Part of a data file:
..............................

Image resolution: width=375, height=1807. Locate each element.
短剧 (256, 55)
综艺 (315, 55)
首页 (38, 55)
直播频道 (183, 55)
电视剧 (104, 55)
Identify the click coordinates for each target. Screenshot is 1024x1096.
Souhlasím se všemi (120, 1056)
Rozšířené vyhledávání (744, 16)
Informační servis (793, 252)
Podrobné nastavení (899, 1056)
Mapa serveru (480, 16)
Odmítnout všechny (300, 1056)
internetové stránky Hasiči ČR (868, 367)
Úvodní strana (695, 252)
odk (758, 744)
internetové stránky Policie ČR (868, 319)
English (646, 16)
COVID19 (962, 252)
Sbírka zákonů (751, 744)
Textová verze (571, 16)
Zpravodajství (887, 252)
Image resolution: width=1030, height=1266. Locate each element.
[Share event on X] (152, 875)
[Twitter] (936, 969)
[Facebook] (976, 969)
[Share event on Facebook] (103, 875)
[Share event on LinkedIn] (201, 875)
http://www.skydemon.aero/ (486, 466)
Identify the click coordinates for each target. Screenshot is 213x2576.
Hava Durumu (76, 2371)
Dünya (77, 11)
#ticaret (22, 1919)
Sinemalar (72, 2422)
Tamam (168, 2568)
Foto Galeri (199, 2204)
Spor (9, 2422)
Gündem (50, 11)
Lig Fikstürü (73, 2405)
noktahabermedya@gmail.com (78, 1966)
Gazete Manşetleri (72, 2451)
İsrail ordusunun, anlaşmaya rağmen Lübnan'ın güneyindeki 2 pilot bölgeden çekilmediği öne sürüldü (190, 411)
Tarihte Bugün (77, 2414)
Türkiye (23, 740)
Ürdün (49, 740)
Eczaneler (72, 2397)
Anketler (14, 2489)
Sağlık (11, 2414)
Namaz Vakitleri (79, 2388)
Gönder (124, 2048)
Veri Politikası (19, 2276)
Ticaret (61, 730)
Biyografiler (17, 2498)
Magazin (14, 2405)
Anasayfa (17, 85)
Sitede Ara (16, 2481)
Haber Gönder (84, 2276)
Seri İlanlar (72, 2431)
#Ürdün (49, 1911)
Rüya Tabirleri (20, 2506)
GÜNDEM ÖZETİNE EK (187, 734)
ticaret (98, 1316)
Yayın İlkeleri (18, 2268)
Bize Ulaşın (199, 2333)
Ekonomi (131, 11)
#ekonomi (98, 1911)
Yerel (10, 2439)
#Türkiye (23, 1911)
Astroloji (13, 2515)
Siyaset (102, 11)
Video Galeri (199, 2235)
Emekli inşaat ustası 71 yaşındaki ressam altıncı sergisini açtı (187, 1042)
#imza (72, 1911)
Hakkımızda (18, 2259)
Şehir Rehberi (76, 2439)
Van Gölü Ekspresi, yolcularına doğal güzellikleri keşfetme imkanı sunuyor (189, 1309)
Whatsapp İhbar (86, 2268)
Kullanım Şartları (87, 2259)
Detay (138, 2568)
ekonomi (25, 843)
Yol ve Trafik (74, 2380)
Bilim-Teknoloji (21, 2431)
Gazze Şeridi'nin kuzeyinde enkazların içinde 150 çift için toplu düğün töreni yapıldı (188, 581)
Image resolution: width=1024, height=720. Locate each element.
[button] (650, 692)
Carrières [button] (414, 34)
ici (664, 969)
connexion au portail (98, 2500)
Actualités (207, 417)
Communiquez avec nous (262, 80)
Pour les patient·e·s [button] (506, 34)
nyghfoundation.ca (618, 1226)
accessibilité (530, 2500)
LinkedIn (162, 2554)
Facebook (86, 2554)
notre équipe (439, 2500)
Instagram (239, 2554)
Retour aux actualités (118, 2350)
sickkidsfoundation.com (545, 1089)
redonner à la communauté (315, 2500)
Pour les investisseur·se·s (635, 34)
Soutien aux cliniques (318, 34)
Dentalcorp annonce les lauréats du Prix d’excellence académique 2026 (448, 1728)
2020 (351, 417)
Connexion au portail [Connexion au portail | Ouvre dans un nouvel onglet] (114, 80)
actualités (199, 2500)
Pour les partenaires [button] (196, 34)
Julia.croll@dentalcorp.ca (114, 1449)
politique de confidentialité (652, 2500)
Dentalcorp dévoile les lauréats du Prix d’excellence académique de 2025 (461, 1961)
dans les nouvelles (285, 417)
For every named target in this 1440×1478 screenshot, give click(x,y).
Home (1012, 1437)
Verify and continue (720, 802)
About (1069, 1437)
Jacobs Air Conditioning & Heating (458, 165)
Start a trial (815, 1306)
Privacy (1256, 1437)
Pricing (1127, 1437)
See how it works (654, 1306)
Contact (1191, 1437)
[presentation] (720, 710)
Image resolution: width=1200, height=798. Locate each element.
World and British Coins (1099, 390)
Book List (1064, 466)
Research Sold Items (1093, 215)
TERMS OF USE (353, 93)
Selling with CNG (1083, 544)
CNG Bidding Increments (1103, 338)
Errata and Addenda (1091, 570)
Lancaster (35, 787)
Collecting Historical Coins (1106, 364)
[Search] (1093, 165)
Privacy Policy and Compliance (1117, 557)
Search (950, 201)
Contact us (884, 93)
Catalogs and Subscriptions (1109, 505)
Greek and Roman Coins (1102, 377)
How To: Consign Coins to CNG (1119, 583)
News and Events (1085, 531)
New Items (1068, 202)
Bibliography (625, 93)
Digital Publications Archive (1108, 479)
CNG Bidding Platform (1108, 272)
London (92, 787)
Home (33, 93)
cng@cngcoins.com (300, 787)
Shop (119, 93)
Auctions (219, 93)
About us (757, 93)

..............................

OBJECTIVE: Recast all of the entries above as a two-column CSV with the header "input" and "output", one row per entry. Put each entry's text in a single quoted field under "input" and its answer in a single quoted field under "output", with line breaks turned into spaces.

EXERCISE SOLUTION:
input,output
"Image resolution: width=375, height=1807. Locate each element. 短剧","(256, 55)"
"综艺","(315, 55)"
"首页","(38, 55)"
"直播频道","(183, 55)"
"电视剧","(104, 55)"
"Identify the click coordinates for each target. Screenshot is 1024x1096. Souhlasím se všemi","(120, 1056)"
"Rozšířené vyhledávání","(744, 16)"
"Informační servis","(793, 252)"
"Podrobné nastavení","(899, 1056)"
"Mapa serveru","(480, 16)"
"Odmítnout všechny","(300, 1056)"
"internetové stránky Hasiči ČR","(868, 367)"
"Úvodní strana","(695, 252)"
"odk","(758, 744)"
"internetové stránky Policie ČR","(868, 319)"
"English","(646, 16)"
"COVID19","(962, 252)"
"Sbírka zákonů","(751, 744)"
"Textová verze","(571, 16)"
"Zpravodajství","(887, 252)"
"Image resolution: width=1030, height=1266. Locate each element. [Share event on X]","(152, 875)"
"[Twitter]","(936, 969)"
"[Facebook]","(976, 969)"
"[Share event on Facebook]","(103, 875)"
"[Share event on LinkedIn]","(201, 875)"
"http://www.skydemon.aero/","(486, 466)"
"Identify the click coordinates for each target. Screenshot is 213x2576. Hava Durumu","(76, 2371)"
"Dünya","(77, 11)"
"#ticaret","(22, 1919)"
"Sinemalar","(72, 2422)"
"Tamam","(168, 2568)"
"Foto Galeri","(199, 2204)"
"Spor","(9, 2422)"
"Gündem","(50, 11)"
"Lig Fikstürü","(73, 2405)"
"noktahabermedya@gmail.com","(78, 1966)"
"Gazete Manşetleri","(72, 2451)"
"İsrail ordusunun, anlaşmaya rağmen Lübnan'ın güneyindeki 2 pilot bölgeden çekilmediği öne sürüldü","(190, 411)"
"Tarihte Bugün","(77, 2414)"
"Türkiye","(23, 740)"
"Ürdün","(49, 740)"
"Eczaneler","(72, 2397)"
"Anketler","(14, 2489)"
"Sağlık","(11, 2414)"
"Namaz Vakitleri","(79, 2388)"
"Gönder","(124, 2048)"
"Veri Politikası","(19, 2276)"
"Ticaret","(61, 730)"
"Biyografiler","(17, 2498)"
"Magazin","(14, 2405)"
"Anasayfa","(17, 85)"
"Sitede Ara","(16, 2481)"
"Haber Gönder","(84, 2276)"
"Seri İlanlar","(72, 2431)"
"#Ürdün","(49, 1911)"
"Rüya Tabirleri","(20, 2506)"
"GÜNDEM ÖZETİNE EK","(187, 734)"
"ticaret","(98, 1316)"
"Yayın İlkeleri","(18, 2268)"
"Bize Ulaşın","(199, 2333)"
"Ekonomi","(131, 11)"
"#ekonomi","(98, 1911)"
"Yerel","(10, 2439)"
"#Türkiye","(23, 1911)"
"Astroloji","(13, 2515)"
"Siyaset","(102, 11)"
"Video Galeri","(199, 2235)"
"Emekli inşaat ustası 71 yaşındaki ressam altıncı sergisini açtı","(187, 1042)"
"#imza","(72, 1911)"
"Hakkımızda","(18, 2259)"
"Şehir Rehberi","(76, 2439)"
"Van Gölü Ekspresi, yolcularına doğal güzellikleri keşfetme imkanı sunuyor","(189, 1309)"
"Whatsapp İhbar","(86, 2268)"
"Kullanım Şartları","(87, 2259)"
"Detay","(138, 2568)"
"ekonomi","(25, 843)"
"Yol ve Trafik","(74, 2380)"
"Bilim-Teknoloji","(21, 2431)"
"Gazze Şeridi'nin kuzeyinde enkazların içinde 150 çift için toplu düğün töreni yapıldı","(188, 581)"
"Image resolution: width=1024, height=720. Locate each element. [button]","(650, 692)"
"Carrières [button]","(414, 34)"
"ici","(664, 969)"
"connexion au portail","(98, 2500)"
"Actualités","(207, 417)"
"Communiquez avec nous","(262, 80)"
"Pour les patient·e·s [button]","(506, 34)"
"nyghfoundation.ca","(618, 1226)"
"accessibilité","(530, 2500)"
"LinkedIn","(162, 2554)"
"Facebook","(86, 2554)"
"notre équipe","(439, 2500)"
"Instagram","(239, 2554)"
"Retour aux actualités","(118, 2350)"
"sickkidsfoundation.com","(545, 1089)"
"redonner à la communauté","(315, 2500)"
"Pour les investisseur·se·s","(635, 34)"
"Soutien aux cliniques","(318, 34)"
"Dentalcorp annonce les lauréats du Prix d’excellence académique 2026","(448, 1728)"
"2020","(351, 417)"
"Connexion au portail [Connexion au portail | Ouvre dans un nouvel onglet]","(114, 80)"
"actualités","(199, 2500)"
"Pour les partenaires [button]","(196, 34)"
"Julia.croll@dentalcorp.ca","(114, 1449)"
"politique de confidentialité","(652, 2500)"
"Dentalcorp dévoile les lauréats du Prix d’excellence académique de 2025","(461, 1961)"
"dans les nouvelles","(285, 417)"
"For every named target in this 1440×1478 screenshot, give click(x,y). Home","(1012, 1437)"
"Verify and continue","(720, 802)"
"About","(1069, 1437)"
"Jacobs Air Conditioning & Heating","(458, 165)"
"Start a trial","(815, 1306)"
"Privacy","(1256, 1437)"
"Pricing","(1127, 1437)"
"See how it works","(654, 1306)"
"Contact","(1191, 1437)"
"[presentation]","(720, 710)"
"Image resolution: width=1200, height=798. Locate each element. World and British Coins","(1099, 390)"
"Book List","(1064, 466)"
"Research Sold Items","(1093, 215)"
"TERMS OF USE","(353, 93)"
"Selling with CNG","(1083, 544)"
"CNG Bidding Increments","(1103, 338)"
"Errata and Addenda","(1091, 570)"
"Lancaster","(35, 787)"
"Collecting Historical Coins","(1106, 364)"
"[Search]","(1093, 165)"
"Privacy Policy and Compliance","(1117, 557)"
"Search","(950, 201)"
"Contact us","(884, 93)"
"Catalogs and Subscriptions","(1109, 505)"
"Greek and Roman Coins","(1102, 377)"
"How To: Consign Coins to CNG","(1119, 583)"
"News and Events","(1085, 531)"
"New Items","(1068, 202)"
"Bibliography","(625, 93)"
"Digital Publications Archive","(1108, 479)"
"CNG Bidding Platform","(1108, 272)"
"London","(92, 787)"
"Home","(33, 93)"
"cng@cngcoins.com","(300, 787)"
"Shop","(119, 93)"
"Auctions","(219, 93)"
"About us","(757, 93)"